START AVAILABLE DATA
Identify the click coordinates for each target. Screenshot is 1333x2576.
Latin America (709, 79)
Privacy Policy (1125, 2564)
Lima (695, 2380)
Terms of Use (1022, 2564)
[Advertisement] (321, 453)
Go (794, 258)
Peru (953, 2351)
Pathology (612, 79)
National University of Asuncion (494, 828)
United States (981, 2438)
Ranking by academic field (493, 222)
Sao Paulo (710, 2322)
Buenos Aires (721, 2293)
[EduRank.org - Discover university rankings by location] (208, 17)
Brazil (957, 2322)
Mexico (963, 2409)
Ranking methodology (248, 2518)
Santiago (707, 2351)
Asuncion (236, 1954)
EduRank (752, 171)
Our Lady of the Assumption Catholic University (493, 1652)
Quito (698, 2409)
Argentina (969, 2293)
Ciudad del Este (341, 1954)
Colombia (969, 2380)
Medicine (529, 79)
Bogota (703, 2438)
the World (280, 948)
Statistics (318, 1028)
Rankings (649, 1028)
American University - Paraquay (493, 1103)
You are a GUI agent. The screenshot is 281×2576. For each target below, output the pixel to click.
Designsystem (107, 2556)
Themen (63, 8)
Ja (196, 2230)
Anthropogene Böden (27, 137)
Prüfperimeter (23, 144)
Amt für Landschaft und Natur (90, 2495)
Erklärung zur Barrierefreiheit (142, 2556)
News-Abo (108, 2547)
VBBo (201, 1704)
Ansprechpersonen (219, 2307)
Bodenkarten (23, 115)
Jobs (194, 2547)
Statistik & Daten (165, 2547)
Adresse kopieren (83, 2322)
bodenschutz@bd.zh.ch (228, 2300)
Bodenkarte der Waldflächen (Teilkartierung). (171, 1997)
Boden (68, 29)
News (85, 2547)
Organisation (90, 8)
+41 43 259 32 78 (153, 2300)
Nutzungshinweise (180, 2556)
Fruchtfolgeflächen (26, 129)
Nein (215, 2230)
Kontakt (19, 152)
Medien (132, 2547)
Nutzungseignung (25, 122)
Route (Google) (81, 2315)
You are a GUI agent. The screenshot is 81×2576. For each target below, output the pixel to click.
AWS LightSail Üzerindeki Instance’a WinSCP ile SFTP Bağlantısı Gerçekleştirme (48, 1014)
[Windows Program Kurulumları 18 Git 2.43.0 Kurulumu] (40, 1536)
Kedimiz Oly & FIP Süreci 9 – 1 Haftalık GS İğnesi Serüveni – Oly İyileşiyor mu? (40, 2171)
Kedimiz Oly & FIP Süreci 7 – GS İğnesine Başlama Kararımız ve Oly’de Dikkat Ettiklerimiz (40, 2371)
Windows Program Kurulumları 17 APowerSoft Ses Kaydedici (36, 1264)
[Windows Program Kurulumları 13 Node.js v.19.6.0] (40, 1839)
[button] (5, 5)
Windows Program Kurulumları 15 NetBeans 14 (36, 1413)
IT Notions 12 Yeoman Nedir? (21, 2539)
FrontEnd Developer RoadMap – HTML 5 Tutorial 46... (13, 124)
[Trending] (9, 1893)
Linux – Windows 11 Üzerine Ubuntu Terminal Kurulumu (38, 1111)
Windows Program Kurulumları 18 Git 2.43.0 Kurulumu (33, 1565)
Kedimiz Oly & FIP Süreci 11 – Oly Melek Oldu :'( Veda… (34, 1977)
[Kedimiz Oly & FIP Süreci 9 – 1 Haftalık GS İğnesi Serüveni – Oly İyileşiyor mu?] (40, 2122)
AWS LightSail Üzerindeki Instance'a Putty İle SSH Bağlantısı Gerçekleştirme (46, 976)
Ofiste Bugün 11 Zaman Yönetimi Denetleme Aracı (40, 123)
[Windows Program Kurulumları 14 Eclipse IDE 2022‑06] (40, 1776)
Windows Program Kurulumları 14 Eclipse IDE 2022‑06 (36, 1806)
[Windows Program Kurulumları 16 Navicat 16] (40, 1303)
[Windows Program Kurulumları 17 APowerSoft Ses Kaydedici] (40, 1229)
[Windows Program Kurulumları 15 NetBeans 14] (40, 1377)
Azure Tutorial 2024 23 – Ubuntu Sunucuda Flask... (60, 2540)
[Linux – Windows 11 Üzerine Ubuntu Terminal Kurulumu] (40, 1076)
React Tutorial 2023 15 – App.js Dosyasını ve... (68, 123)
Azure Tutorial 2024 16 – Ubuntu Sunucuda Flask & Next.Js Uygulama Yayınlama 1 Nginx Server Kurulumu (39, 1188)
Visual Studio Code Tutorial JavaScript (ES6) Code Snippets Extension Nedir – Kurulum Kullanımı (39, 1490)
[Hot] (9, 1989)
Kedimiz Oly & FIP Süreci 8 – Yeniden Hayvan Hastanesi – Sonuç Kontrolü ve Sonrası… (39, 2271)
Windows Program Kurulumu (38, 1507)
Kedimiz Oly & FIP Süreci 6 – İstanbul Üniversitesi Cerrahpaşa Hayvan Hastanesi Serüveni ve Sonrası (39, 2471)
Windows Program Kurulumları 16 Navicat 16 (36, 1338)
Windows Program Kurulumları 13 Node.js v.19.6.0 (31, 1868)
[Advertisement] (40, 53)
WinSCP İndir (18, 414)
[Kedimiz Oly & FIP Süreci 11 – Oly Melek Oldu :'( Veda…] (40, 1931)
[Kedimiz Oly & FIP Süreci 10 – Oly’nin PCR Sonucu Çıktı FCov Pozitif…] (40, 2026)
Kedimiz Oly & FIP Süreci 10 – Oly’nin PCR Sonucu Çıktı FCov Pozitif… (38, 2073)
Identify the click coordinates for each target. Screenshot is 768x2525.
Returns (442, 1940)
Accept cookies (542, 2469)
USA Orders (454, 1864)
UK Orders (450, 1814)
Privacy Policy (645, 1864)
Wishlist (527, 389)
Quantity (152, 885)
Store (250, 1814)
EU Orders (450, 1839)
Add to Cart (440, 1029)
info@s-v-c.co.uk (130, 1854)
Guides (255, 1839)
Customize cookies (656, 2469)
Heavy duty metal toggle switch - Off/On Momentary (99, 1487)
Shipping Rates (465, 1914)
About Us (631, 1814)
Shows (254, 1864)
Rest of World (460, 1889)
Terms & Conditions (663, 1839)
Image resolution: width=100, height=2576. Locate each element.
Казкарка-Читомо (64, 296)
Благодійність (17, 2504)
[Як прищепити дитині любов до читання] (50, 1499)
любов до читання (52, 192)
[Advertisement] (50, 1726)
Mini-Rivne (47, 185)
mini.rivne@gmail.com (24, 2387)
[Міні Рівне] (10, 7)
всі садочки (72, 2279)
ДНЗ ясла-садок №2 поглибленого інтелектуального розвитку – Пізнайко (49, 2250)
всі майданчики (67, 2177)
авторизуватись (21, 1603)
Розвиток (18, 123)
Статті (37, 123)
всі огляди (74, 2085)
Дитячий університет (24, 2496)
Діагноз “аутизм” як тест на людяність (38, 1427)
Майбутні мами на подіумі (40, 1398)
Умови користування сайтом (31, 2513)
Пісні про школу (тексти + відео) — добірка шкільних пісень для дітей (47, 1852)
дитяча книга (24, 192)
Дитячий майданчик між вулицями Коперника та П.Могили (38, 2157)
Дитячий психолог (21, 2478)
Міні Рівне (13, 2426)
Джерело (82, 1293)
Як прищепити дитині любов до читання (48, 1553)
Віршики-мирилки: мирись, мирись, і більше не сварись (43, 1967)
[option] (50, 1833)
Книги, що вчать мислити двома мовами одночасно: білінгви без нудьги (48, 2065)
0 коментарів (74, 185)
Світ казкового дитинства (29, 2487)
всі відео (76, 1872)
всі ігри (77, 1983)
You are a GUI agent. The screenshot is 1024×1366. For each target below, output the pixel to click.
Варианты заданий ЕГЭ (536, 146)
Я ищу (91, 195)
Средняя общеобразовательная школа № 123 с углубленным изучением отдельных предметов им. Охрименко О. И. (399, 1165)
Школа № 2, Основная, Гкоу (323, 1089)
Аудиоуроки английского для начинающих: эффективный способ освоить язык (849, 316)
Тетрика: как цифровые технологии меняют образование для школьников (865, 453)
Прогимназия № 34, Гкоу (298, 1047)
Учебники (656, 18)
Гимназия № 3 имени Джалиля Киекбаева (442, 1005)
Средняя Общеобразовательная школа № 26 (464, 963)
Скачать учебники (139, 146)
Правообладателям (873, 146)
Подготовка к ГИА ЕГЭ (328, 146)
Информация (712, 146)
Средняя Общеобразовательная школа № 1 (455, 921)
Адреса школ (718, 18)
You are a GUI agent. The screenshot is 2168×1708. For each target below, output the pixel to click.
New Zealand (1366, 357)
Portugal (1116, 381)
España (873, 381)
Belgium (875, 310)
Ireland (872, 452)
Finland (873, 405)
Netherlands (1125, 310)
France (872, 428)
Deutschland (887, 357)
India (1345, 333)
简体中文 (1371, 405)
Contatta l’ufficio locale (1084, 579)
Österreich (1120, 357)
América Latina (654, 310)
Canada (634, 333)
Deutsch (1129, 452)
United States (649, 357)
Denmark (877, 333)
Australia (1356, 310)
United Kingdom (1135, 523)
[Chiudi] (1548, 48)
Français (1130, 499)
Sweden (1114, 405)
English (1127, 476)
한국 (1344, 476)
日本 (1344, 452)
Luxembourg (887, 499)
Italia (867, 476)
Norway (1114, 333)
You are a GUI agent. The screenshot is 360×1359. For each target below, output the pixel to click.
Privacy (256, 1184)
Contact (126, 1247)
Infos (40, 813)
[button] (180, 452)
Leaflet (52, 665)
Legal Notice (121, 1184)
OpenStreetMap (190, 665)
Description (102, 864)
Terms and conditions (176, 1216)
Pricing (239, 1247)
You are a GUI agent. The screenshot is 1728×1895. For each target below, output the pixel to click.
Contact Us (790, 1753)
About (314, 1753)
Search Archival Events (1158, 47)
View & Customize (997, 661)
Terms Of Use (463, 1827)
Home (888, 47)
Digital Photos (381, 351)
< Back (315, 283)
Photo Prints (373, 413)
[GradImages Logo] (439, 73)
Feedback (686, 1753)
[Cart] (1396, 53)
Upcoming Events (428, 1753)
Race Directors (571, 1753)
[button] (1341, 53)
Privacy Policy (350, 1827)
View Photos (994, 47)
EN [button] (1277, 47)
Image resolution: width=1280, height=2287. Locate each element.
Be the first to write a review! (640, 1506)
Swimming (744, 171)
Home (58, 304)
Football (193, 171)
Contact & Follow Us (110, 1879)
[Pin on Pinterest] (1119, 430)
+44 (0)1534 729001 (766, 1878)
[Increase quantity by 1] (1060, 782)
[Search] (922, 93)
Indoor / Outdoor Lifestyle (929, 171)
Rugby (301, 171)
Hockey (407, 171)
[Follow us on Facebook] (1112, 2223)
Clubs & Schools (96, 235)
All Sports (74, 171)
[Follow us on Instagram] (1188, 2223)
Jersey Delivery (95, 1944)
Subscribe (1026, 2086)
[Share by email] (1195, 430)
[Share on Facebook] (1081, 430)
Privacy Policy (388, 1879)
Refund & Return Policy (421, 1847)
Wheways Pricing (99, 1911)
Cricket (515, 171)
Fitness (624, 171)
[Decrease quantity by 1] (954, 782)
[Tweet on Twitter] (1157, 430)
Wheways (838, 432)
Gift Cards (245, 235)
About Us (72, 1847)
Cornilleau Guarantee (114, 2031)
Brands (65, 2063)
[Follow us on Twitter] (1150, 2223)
END AVAILABLE DATA
What you return should be the lines from the start of the data through the line with "Sao Paulo (710, 2322)", quoted exactly and nothing more.

Identify the click coordinates for each target. Screenshot is 1333x2576.
Latin America (709, 79)
Privacy Policy (1125, 2564)
Lima (695, 2380)
Terms of Use (1022, 2564)
[Advertisement] (321, 453)
Go (794, 258)
Peru (953, 2351)
Pathology (612, 79)
National University of Asuncion (494, 828)
United States (981, 2438)
Ranking by academic field (493, 222)
Sao Paulo (710, 2322)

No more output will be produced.